## Materials provided
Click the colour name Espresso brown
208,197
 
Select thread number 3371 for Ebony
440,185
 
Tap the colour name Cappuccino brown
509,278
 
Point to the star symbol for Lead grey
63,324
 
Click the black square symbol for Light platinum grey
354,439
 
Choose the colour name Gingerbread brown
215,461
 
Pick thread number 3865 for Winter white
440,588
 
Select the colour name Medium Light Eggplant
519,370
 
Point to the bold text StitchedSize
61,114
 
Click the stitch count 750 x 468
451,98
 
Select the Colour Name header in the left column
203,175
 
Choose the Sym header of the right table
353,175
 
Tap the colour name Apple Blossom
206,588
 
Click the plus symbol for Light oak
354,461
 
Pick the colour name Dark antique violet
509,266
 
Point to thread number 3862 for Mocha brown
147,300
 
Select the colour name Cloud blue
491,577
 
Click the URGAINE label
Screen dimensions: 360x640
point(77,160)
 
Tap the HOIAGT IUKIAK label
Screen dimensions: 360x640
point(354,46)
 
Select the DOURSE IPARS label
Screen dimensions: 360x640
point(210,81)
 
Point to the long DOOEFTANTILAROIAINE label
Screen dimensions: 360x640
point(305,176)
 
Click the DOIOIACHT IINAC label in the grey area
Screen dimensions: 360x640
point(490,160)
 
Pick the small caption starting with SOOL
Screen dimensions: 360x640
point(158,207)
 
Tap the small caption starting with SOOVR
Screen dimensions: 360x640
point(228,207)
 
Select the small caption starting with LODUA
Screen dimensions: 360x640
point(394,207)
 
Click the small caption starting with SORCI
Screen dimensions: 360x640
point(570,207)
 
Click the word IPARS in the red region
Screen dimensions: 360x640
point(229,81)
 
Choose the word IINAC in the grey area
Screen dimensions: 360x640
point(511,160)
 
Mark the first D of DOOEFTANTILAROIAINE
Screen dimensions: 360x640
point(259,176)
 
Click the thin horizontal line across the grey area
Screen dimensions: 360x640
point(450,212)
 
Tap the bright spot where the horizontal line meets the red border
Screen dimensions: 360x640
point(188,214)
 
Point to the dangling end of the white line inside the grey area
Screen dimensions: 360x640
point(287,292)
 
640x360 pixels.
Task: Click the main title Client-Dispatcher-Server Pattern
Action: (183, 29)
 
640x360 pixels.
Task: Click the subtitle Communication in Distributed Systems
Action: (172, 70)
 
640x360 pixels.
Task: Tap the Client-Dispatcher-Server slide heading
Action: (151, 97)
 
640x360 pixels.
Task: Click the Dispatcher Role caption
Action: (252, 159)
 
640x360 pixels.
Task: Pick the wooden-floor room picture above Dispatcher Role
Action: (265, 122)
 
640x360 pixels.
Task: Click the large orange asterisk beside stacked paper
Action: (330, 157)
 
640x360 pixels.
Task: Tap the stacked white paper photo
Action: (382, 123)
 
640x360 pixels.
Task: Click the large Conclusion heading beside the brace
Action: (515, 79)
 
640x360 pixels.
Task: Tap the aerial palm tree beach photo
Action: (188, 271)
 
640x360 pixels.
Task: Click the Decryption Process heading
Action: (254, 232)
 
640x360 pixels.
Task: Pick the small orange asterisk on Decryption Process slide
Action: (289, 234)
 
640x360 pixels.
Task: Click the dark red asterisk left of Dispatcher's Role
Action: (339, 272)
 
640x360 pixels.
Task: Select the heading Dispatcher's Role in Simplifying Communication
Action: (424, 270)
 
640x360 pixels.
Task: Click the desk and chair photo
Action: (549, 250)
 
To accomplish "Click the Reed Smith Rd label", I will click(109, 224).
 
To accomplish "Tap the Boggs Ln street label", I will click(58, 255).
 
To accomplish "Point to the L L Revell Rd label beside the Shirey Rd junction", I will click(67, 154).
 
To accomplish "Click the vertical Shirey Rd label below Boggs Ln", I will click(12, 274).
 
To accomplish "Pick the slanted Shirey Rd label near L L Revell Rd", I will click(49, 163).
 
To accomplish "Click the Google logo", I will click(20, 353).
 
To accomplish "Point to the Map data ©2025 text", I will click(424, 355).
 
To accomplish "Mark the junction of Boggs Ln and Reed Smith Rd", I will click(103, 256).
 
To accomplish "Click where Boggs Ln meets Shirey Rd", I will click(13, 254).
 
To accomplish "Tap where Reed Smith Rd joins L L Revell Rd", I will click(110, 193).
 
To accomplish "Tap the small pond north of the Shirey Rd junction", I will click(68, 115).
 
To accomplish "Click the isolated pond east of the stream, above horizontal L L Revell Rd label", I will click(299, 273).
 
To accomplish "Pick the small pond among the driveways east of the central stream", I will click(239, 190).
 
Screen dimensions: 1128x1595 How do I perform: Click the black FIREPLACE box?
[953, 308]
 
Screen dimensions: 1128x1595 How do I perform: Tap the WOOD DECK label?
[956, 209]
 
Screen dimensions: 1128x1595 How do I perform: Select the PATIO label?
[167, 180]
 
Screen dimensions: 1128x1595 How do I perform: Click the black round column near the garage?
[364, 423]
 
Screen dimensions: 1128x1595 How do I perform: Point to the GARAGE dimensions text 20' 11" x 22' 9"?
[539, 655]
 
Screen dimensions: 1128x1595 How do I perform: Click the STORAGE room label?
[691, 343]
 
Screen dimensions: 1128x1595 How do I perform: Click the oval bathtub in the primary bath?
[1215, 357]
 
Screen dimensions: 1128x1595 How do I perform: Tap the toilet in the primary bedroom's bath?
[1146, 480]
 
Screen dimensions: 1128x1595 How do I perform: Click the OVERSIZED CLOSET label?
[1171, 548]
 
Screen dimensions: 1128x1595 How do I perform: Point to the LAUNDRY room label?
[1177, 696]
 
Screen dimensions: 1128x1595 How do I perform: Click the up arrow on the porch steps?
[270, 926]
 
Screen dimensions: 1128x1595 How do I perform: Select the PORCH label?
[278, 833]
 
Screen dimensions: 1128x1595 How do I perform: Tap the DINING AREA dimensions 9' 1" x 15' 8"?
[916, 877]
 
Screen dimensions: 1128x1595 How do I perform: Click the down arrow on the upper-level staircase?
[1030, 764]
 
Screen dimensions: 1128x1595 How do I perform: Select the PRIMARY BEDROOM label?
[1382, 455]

## Exercise requirements
Copy out all of the rows above again, word for word and in their original order, without changing anything.

## Exercise output
Click the colour name Espresso brown
208,197
 
Select thread number 3371 for Ebony
440,185
 
Tap the colour name Cappuccino brown
509,278
 
Point to the star symbol for Lead grey
63,324
 
Click the black square symbol for Light platinum grey
354,439
 
Choose the colour name Gingerbread brown
215,461
 
Pick thread number 3865 for Winter white
440,588
 
Select the colour name Medium Light Eggplant
519,370
 
Point to the bold text StitchedSize
61,114
 
Click the stitch count 750 x 468
451,98
 
Select the Colour Name header in the left column
203,175
 
Choose the Sym header of the right table
353,175
 
Tap the colour name Apple Blossom
206,588
 
Click the plus symbol for Light oak
354,461
 
Pick the colour name Dark antique violet
509,266
 
Point to thread number 3862 for Mocha brown
147,300
 
Select the colour name Cloud blue
491,577
 
Click the URGAINE label
Screen dimensions: 360x640
point(77,160)
 
Tap the HOIAGT IUKIAK label
Screen dimensions: 360x640
point(354,46)
 
Select the DOURSE IPARS label
Screen dimensions: 360x640
point(210,81)
 
Point to the long DOOEFTANTILAROIAINE label
Screen dimensions: 360x640
point(305,176)
 
Click the DOIOIACHT IINAC label in the grey area
Screen dimensions: 360x640
point(490,160)
 
Pick the small caption starting with SOOL
Screen dimensions: 360x640
point(158,207)
 
Tap the small caption starting with SOOVR
Screen dimensions: 360x640
point(228,207)
 
Select the small caption starting with LODUA
Screen dimensions: 360x640
point(394,207)
 
Click the small caption starting with SORCI
Screen dimensions: 360x640
point(570,207)
 
Click the word IPARS in the red region
Screen dimensions: 360x640
point(229,81)
 
Choose the word IINAC in the grey area
Screen dimensions: 360x640
point(511,160)
 
Mark the first D of DOOEFTANTILAROIAINE
Screen dimensions: 360x640
point(259,176)
 
Click the thin horizontal line across the grey area
Screen dimensions: 360x640
point(450,212)
 
Tap the bright spot where the horizontal line meets the red border
Screen dimensions: 360x640
point(188,214)
 
Point to the dangling end of the white line inside the grey area
Screen dimensions: 360x640
point(287,292)
 
640x360 pixels.
Task: Click the main title Client-Dispatcher-Server Pattern
Action: (183, 29)
 
640x360 pixels.
Task: Click the subtitle Communication in Distributed Systems
Action: (172, 70)
 
640x360 pixels.
Task: Tap the Client-Dispatcher-Server slide heading
Action: (151, 97)
 
640x360 pixels.
Task: Click the Dispatcher Role caption
Action: (252, 159)
 
640x360 pixels.
Task: Pick the wooden-floor room picture above Dispatcher Role
Action: (265, 122)
 
640x360 pixels.
Task: Click the large orange asterisk beside stacked paper
Action: (330, 157)
 
640x360 pixels.
Task: Tap the stacked white paper photo
Action: (382, 123)
 
640x360 pixels.
Task: Click the large Conclusion heading beside the brace
Action: (515, 79)
 
640x360 pixels.
Task: Tap the aerial palm tree beach photo
Action: (188, 271)
 
640x360 pixels.
Task: Click the Decryption Process heading
Action: (254, 232)
 
640x360 pixels.
Task: Pick the small orange asterisk on Decryption Process slide
Action: (289, 234)
 
640x360 pixels.
Task: Click the dark red asterisk left of Dispatcher's Role
Action: (339, 272)
 
640x360 pixels.
Task: Select the heading Dispatcher's Role in Simplifying Communication
Action: (424, 270)
 
640x360 pixels.
Task: Click the desk and chair photo
Action: (549, 250)
 
To accomplish "Click the Reed Smith Rd label", I will click(109, 224).
 
To accomplish "Tap the Boggs Ln street label", I will click(58, 255).
 
To accomplish "Point to the L L Revell Rd label beside the Shirey Rd junction", I will click(67, 154).
 
To accomplish "Click the vertical Shirey Rd label below Boggs Ln", I will click(12, 274).
 
To accomplish "Pick the slanted Shirey Rd label near L L Revell Rd", I will click(49, 163).
 
To accomplish "Click the Google logo", I will click(20, 353).
 
To accomplish "Point to the Map data ©2025 text", I will click(424, 355).
 
To accomplish "Mark the junction of Boggs Ln and Reed Smith Rd", I will click(103, 256).
 
To accomplish "Click where Boggs Ln meets Shirey Rd", I will click(13, 254).
 
To accomplish "Tap where Reed Smith Rd joins L L Revell Rd", I will click(110, 193).
 
To accomplish "Tap the small pond north of the Shirey Rd junction", I will click(68, 115).
 
To accomplish "Click the isolated pond east of the stream, above horizontal L L Revell Rd label", I will click(299, 273).
 
To accomplish "Pick the small pond among the driveways east of the central stream", I will click(239, 190).
 
Screen dimensions: 1128x1595 How do I perform: Click the black FIREPLACE box?
[953, 308]
 
Screen dimensions: 1128x1595 How do I perform: Tap the WOOD DECK label?
[956, 209]
 
Screen dimensions: 1128x1595 How do I perform: Select the PATIO label?
[167, 180]
 
Screen dimensions: 1128x1595 How do I perform: Click the black round column near the garage?
[364, 423]
 
Screen dimensions: 1128x1595 How do I perform: Point to the GARAGE dimensions text 20' 11" x 22' 9"?
[539, 655]
 
Screen dimensions: 1128x1595 How do I perform: Click the STORAGE room label?
[691, 343]
 
Screen dimensions: 1128x1595 How do I perform: Click the oval bathtub in the primary bath?
[1215, 357]
 
Screen dimensions: 1128x1595 How do I perform: Tap the toilet in the primary bedroom's bath?
[1146, 480]
 
Screen dimensions: 1128x1595 How do I perform: Click the OVERSIZED CLOSET label?
[1171, 548]
 
Screen dimensions: 1128x1595 How do I perform: Point to the LAUNDRY room label?
[1177, 696]
 
Screen dimensions: 1128x1595 How do I perform: Click the up arrow on the porch steps?
[270, 926]
 
Screen dimensions: 1128x1595 How do I perform: Select the PORCH label?
[278, 833]
 
Screen dimensions: 1128x1595 How do I perform: Tap the DINING AREA dimensions 9' 1" x 15' 8"?
[916, 877]
 
Screen dimensions: 1128x1595 How do I perform: Click the down arrow on the upper-level staircase?
[1030, 764]
 
Screen dimensions: 1128x1595 How do I perform: Select the PRIMARY BEDROOM label?
[1382, 455]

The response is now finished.